Bir Yağmur Kurdu sordu;
'Ben neden ayaklar altında çiğnendim,yok oldum? ? '

'İnsanlar dikkatsizdi,çiğnediler senin narin bedenini acımadan! ! '

Diye bir ses geldi uzaklardan...

Hüzünler,tüm kainatın eşliğinde çılgınca dans ediyorlardı...

Bir araba göründü gökyüzünde
Parça parça olmuş bedenler savrulmuşlardı dört bir yana...

Bir ceset başını kaldırdı hafifçe ve sordu;

'Benim günahım neydi,
Neden hayata doyamadan dünyamı terkettim
Kimin,ne hakkı vardı
Güzel hayatımı benden çalmaya? ? ! ! '

Üzgündü cevap veren ses;

'Ehliyetsiz bir sürücüydü sizin aracınıza çarpan,
İnsan kılığında bir canavardı hepinize Azrail olan! ! '

Titredi toprak...
Fırtınaya dönüştü rüzgar kızgınlığından...

Gökyüzü ise,
hepsini cezalandırır gibi,
Şimşek yıldırım olup düşmeye başladı yukarlardan...

Hüzünlerin ise,
Umurlarında bile değildi olanlar,sorulan sorular! !
Kuvvet verdiler danslarına
Sanki çıldırmışlardı artık iyice
Danslarını yapıp dönerken...

Haklarıda vardı...
Onlara hüzün denmişti
Ve insanların suçlarıyla,yanlışlarıyla
Gıda bulur yaşarlardı
İnsanlık tarihinin tüm kötülükleri sayesinde,
Semire semire adeta bir dev olmuşlardı tüm cihanı kaplayan
Kendilerinden,
ve onlara besin olan tüm kötülüklerden memnundular...

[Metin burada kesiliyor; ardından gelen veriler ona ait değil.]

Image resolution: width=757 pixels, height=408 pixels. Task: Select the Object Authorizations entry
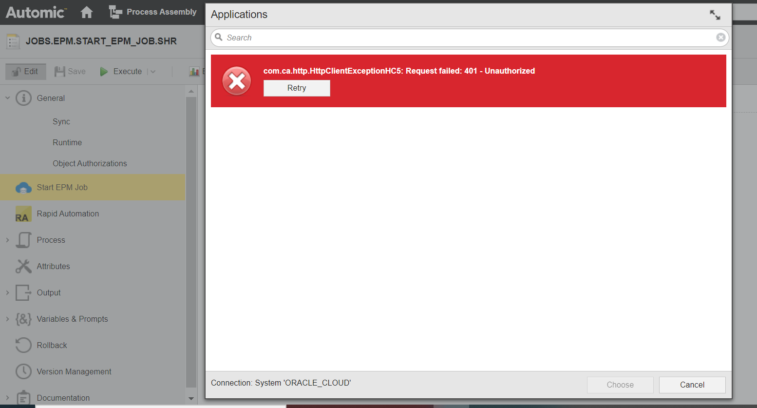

Kim başedebilirdi onlarla,
varmıydı onlardan daha büyüğü! ! !

Bu düşüncelerle iyice böbürlenip çılgınlar gibi dönerlerken
Sonsuzluklardan gelen kocaman bir devin yanaştığını hissetti hüzünler
Ve ilk defa içlerine,nedenini bilemedikleri bir korku düştü! ! !

Bu yeni gelen şey
Kendilerinden katbekat büyüktü
Bir cüce gibi kalmışlardı adeta yanında
ve bu yeni gelen kuvvet
ortalığa bambaşka bir hava saçıyordu...

Fırtınalar durdu,
Yerini taze bir bahar yeli aldı...

Toprak deliliğinden utanıp
Kendine çekidüzen verdi,toparlandı...

Gökyüzü ise,karanlık elbiselerini çıkarıp,
Giydi mavileri beyazları...

Adını sordular bu ferahlatıcı güzelliğin;

'SEVGİ'
Diye bir ses yükseldi yedi kat semalardan! ! !
Hüzünler ise vücutlarındaki canın
yavaş yavaş çekilmekte olduğunu hissetmekteydiler...
Eridiler,eridiler,
En nihayet bir kartopu kadar ufacık kaldılar! ! !
Tüm çaresizliklerinin içinde kaçacak bir delik ararlarken
Yamaçtan aşağıya yuvarlanıp,
Un ufak olup dağıldılar! ! !

Ve Sevgi dedi;

'Bundan böyle yeryüzü benim himayemde olacak! ! !

Sardı zamansız zamanların filmini geriye;

Ailesi karşı çıktığın için sevdiğiyle evlenemeyen genç kızın
Düğünü oluyordu,en mutlu günüydü...
Beyaz gelinliklerin içinde bir sevgi pınarı olmuştu! ! !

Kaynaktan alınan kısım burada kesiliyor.